To do:
Go to the line with "Select Football category filter" in the entries below and write out every line from there through the line with "Task: Open the envelope messages icon", exactly and without pictures.

------ Data supplied ------

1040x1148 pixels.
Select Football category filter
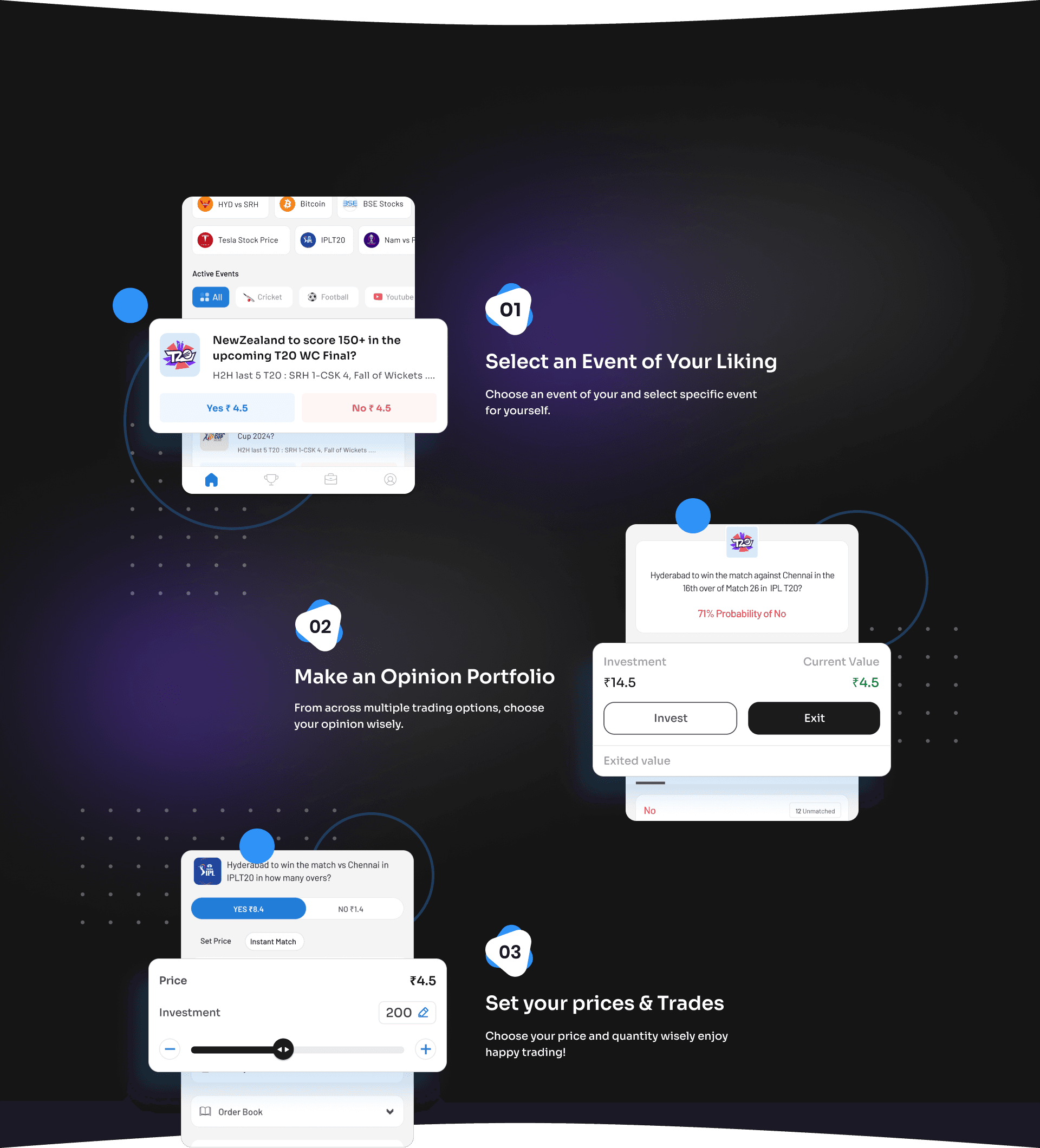point(330,296)
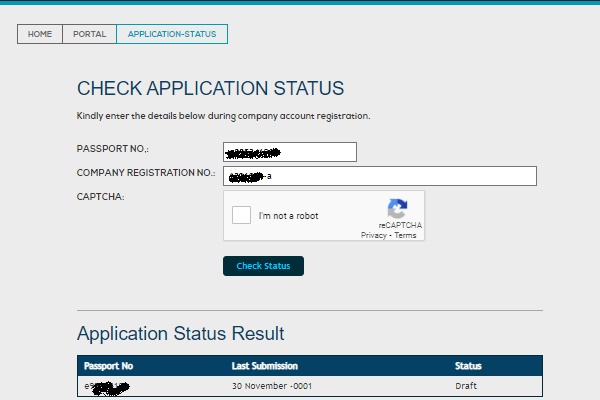Click the Application Status Result heading
This screenshot has width=600, height=400.
(x=181, y=333)
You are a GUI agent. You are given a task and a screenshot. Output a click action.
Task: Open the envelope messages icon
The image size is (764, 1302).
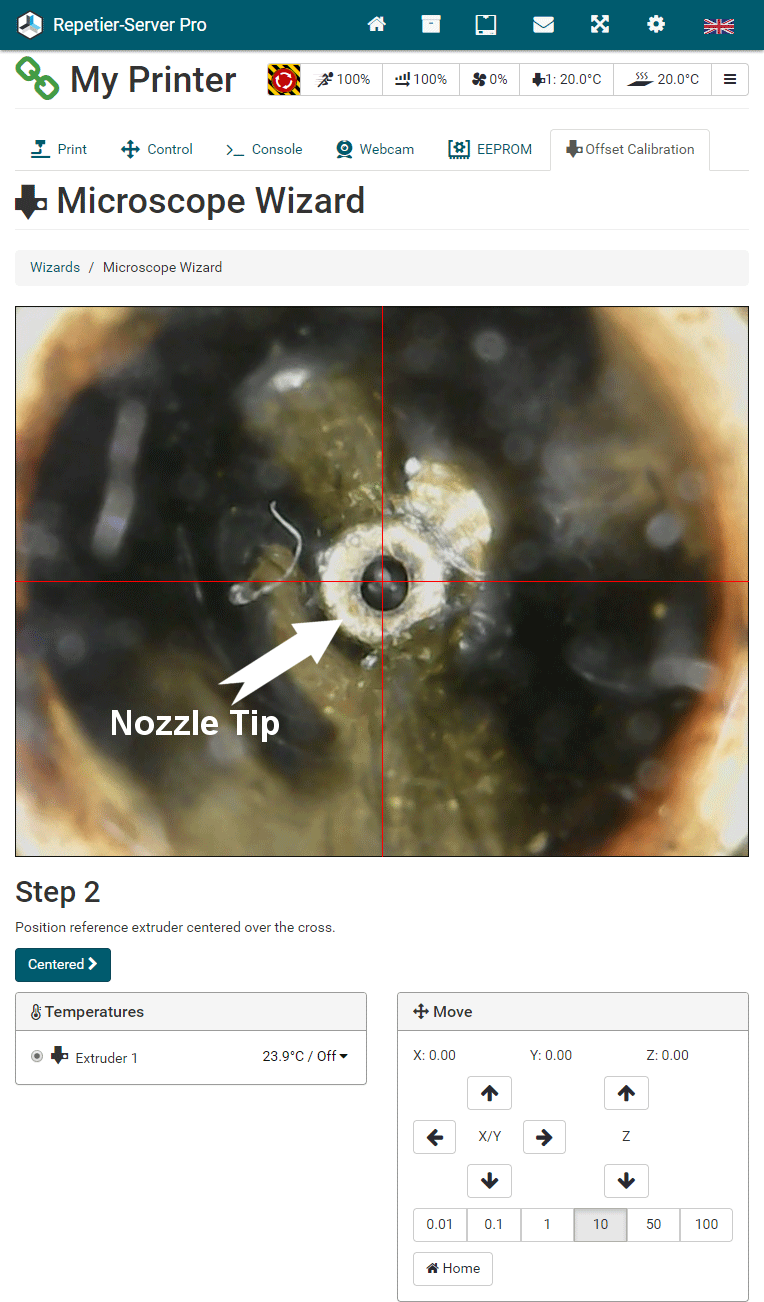click(x=543, y=25)
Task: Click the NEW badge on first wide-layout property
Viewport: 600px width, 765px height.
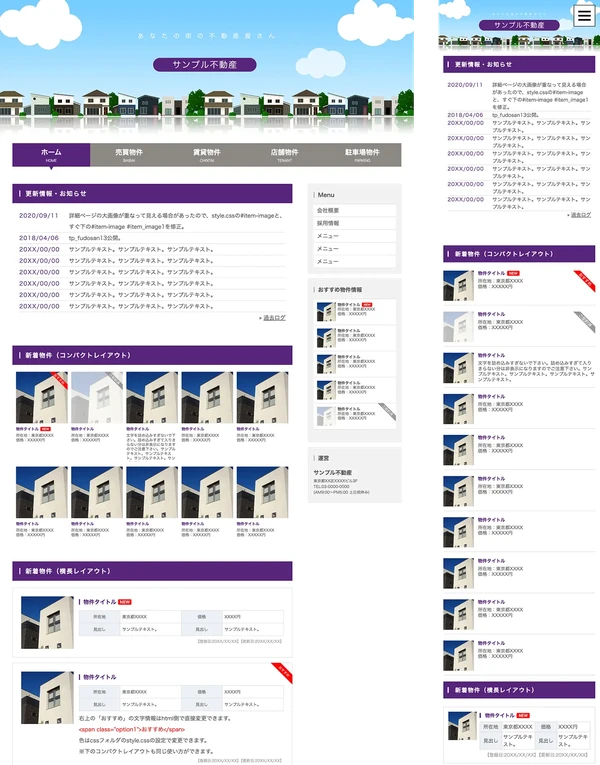Action: coord(125,602)

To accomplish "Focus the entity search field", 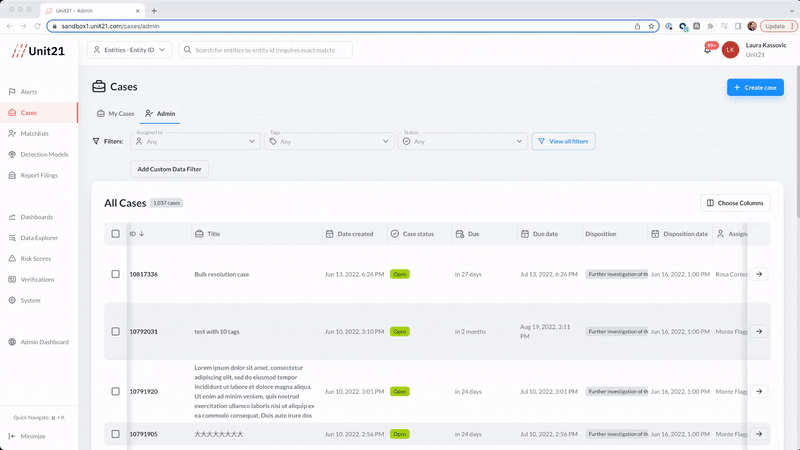I will (265, 50).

------

Your solution:
Select Football category filter
point(330,296)
Click the Application Status Result heading
This screenshot has width=600, height=400.
(x=181, y=333)
You are a GUI agent. You are given a task and a screenshot. Output a click action.
Task: Open the envelope messages icon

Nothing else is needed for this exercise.